Look below for the line containing "Where should I click to: Grab"; write out that line and each one after it to the end, exactly, and nothing else.

---------- DATA

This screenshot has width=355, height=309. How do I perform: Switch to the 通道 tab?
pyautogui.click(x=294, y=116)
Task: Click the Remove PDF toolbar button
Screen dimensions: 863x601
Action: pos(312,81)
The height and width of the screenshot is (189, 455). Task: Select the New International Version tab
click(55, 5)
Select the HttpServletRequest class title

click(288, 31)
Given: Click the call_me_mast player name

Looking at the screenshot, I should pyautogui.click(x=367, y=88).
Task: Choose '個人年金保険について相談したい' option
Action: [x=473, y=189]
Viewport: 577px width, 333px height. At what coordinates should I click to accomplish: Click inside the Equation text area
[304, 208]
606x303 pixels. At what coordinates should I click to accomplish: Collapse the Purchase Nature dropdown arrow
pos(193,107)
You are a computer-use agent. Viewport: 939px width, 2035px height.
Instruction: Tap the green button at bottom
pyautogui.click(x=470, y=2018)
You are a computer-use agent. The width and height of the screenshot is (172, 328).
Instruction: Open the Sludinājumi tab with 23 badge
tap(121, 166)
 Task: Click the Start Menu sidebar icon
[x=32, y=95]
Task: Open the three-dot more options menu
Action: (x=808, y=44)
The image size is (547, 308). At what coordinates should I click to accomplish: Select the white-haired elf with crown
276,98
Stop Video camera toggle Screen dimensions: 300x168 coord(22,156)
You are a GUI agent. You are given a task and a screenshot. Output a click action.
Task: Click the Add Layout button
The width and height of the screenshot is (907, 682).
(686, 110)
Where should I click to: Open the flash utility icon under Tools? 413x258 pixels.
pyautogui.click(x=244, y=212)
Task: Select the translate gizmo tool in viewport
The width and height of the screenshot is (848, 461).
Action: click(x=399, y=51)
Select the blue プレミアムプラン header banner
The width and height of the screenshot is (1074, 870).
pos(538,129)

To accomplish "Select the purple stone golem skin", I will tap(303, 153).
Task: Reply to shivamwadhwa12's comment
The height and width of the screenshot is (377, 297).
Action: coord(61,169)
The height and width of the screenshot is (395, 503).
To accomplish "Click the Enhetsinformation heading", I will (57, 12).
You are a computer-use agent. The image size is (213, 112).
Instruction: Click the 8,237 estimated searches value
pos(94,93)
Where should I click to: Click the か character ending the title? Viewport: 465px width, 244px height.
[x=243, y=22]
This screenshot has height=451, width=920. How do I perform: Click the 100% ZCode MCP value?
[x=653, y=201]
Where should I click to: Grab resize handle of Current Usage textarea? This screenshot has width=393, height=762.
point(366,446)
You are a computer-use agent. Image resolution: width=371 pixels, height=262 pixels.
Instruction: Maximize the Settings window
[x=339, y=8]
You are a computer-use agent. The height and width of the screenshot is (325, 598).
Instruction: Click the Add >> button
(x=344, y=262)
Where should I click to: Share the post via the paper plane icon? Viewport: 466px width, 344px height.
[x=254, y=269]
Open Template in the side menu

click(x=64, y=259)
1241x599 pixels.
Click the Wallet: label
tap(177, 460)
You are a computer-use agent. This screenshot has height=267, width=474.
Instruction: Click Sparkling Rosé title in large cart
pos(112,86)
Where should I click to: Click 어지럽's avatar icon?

--------------------

* [EXERCISE ANSWER]:
Where should I click to: Grab resize handle of Current Usage textarea? This screenshot has width=393, height=762.
point(366,446)
You are a computer-use agent. Image resolution: width=371 pixels, height=262 pixels.
Instruction: Maximize the Settings window
[x=339, y=8]
You are a computer-use agent. The height and width of the screenshot is (325, 598).
Instruction: Click the Add >> button
(x=344, y=262)
Where should I click to: Share the post via the paper plane icon? Viewport: 466px width, 344px height.
[x=254, y=269]
Open Template in the side menu

click(x=64, y=259)
1241x599 pixels.
Click the Wallet: label
tap(177, 460)
You are a computer-use agent. This screenshot has height=267, width=474.
Instruction: Click Sparkling Rosé title in large cart
pos(112,86)
Where should I click to: Click 어지럽's avatar icon?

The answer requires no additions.